The obvious thing about it which the foreigner is likely to notice is its good humour. It is largely made up of native optimists, who think the world is not a bad place to live in, and who have a cheerful expectation that they are going to get along in it. Although it is composed of rather excitable individuals, as a mass it is not easily thrown into passion or confusion. The emotion to which it responds most quickly is neither anger nor fear, but laughter.
But it has another trait still more striking, and that is its capacity for self-organization. Watch it in front of a ticket-office, and see how quickly and instinctively it forms “the line.” No police are needed. The crowd takes care of itself. Every man finds his place, and the order once established is strictly maintained by the whole crowd. The man who tries to break it is laughed at and hustled out.
When an accident happens in the street, the throng gathers in a moment. But it is not merely curious. It is promptly helpful. There is some one to sit on the head of the fallen horse,—a dozen hands to unbuckle the harness; if a litter is needed for the wounded man, it is quickly improvised, and he is carried into the nearest shop, while some one sends a “hurry call” for the doctor and the ambulance.
Until about forty years ago, the whole work of fighting fire in the cities was left to voluntary effort. Companies of citizens were formed, like social or political clubs, which purchased fire-engines, and organized themselves into a brigade ready to come at the first alarm of a conflagration. The crowd came with them and helped. I have seen a church on Sunday morning emptied of all its able-bodied young men by the ringing of the fire-bell. It is true that there was a keen rivalry among these voluntary fire-fighters which sometimes led them to fight one another on their way to a conflagration. But out of these free associations have grown the paid fire-departments of the large cities, with their fine tradition of courage and increased efficiency.

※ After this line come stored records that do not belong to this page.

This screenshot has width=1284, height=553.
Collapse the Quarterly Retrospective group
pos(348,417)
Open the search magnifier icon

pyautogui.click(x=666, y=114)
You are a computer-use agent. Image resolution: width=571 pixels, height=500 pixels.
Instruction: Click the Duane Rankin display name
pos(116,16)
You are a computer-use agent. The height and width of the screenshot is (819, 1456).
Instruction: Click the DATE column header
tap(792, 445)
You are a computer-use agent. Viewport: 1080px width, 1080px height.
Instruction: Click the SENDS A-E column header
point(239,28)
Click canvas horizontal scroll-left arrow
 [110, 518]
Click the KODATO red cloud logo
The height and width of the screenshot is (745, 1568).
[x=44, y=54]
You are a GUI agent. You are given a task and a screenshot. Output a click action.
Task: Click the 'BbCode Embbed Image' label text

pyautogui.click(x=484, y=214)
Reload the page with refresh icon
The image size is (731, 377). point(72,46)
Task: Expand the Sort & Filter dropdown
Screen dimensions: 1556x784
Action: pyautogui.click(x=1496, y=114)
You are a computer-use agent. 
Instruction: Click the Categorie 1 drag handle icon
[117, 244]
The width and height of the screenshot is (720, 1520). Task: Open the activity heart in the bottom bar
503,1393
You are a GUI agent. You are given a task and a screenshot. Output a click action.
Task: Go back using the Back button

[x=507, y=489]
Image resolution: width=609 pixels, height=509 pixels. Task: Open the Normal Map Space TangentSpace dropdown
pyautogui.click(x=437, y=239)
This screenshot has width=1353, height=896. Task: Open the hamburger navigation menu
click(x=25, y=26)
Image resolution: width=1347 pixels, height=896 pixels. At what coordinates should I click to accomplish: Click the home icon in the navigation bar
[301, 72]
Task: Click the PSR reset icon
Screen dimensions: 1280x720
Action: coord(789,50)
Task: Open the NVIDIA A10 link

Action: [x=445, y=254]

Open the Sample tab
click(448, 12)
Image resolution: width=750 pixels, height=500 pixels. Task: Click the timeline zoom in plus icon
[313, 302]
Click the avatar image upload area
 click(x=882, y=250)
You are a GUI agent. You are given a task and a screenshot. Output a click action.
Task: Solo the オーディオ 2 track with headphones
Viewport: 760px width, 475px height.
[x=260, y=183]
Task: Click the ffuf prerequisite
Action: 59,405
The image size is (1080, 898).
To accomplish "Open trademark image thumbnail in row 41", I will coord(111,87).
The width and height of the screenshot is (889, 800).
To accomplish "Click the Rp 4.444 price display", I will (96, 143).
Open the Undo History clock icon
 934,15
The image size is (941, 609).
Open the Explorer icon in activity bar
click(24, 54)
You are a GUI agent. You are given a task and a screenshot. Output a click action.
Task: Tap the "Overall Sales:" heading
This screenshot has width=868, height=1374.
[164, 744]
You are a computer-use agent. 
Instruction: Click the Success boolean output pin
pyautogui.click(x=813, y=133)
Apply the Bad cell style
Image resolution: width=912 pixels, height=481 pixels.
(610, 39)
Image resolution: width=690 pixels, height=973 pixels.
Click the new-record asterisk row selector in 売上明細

If you wish to see an American crowd in its most extraordinary aspect, you should go to a political convention for the nomination of a President. The streets swarming with people, all hurrying in one direction, talking loudly, laughing, cheering; the vast, barn-like hall draped with red, white, and blue bunting, and packed with 12,000 of the 200,000 folks who have tried to get into it; the thousand delegates sitting together in solid cohorts according to the States which they represent, each cohort ready to shout and cheer and vote as one man for its “favourite son”; the officers on the far-away platform, Lilliputian figures facing, directing, dominating this Brobdignagian mass of humanity; the buzzing of the audience in the intervals of business; the alternate waves of excitement and uneasiness that sweep over it; the long speeches, the dull speeches, the fiery speeches, the outbreaks of laughter and applause, the coming and going of messengers, the waving of flags and banners,—what does it all mean? What reason or order is there in it? What motives guide and control this big, good-natured crowd?
Wait. You are at the Republican Convention in Chicago. The leadership of Mr. Roosevelt in the party is really the point in dispute, though not a word has been said about it. A lean, clean-cut, incisive man is speaking, the Chairman of the convention. Presently he shoots out a sentence referring to “the best abused and the most popular man in America.” As if it were a signal given by a gun, that phrase lets loose a storm, a tempest of applause for Roosevelt,—cheers, yells, bursts of song, the blowing of brass-bands, the roaring of megaphones, the waving of flags; more cheers like volleys of musketry; a hurricane of vocal enthusiasm, dying down for a moment to break out in a new place, redoubling itself in vigour as if it had just begun, shaking the rafters and making the bunting flutter in the wind. For forty-seven minutes by the clock that American crowd pours out its concerted enthusiasm, and makes a new “record” for the length of a political demonstration.
Now change the scene to Denver, a couple of weeks later. The Democrats are holding their convention. You are in the same kind of a hall, only a little larger, filled with the same kind of a crowd, only more of it. The leadership of Mr. Bryan is the point in dispute, and everybody knows it. Presently a speaker on the platform mentions “the peerless son of Nebraska” and pauses as if he expected a reply. It comes like an earthquake. The crowd breaks into a long, indescribable, incredible tumult of applause, just like the other one, but lasting now for more than eighty minutes,—a new “record” of demonstration.
What are these scenes at which you have assisted? The meetings of two entirely voluntary associations of American citizens, who have agreed to work together for political purposes. And what are these masses of people who are capable of cheering in unison for three-quarters of an hour, or an hour and a quarter? Just two American crowds showing their enthusiasm for their favourites.
What does it all prove?
Nothing,—I think,—except an extraordinary capacity for self-organization.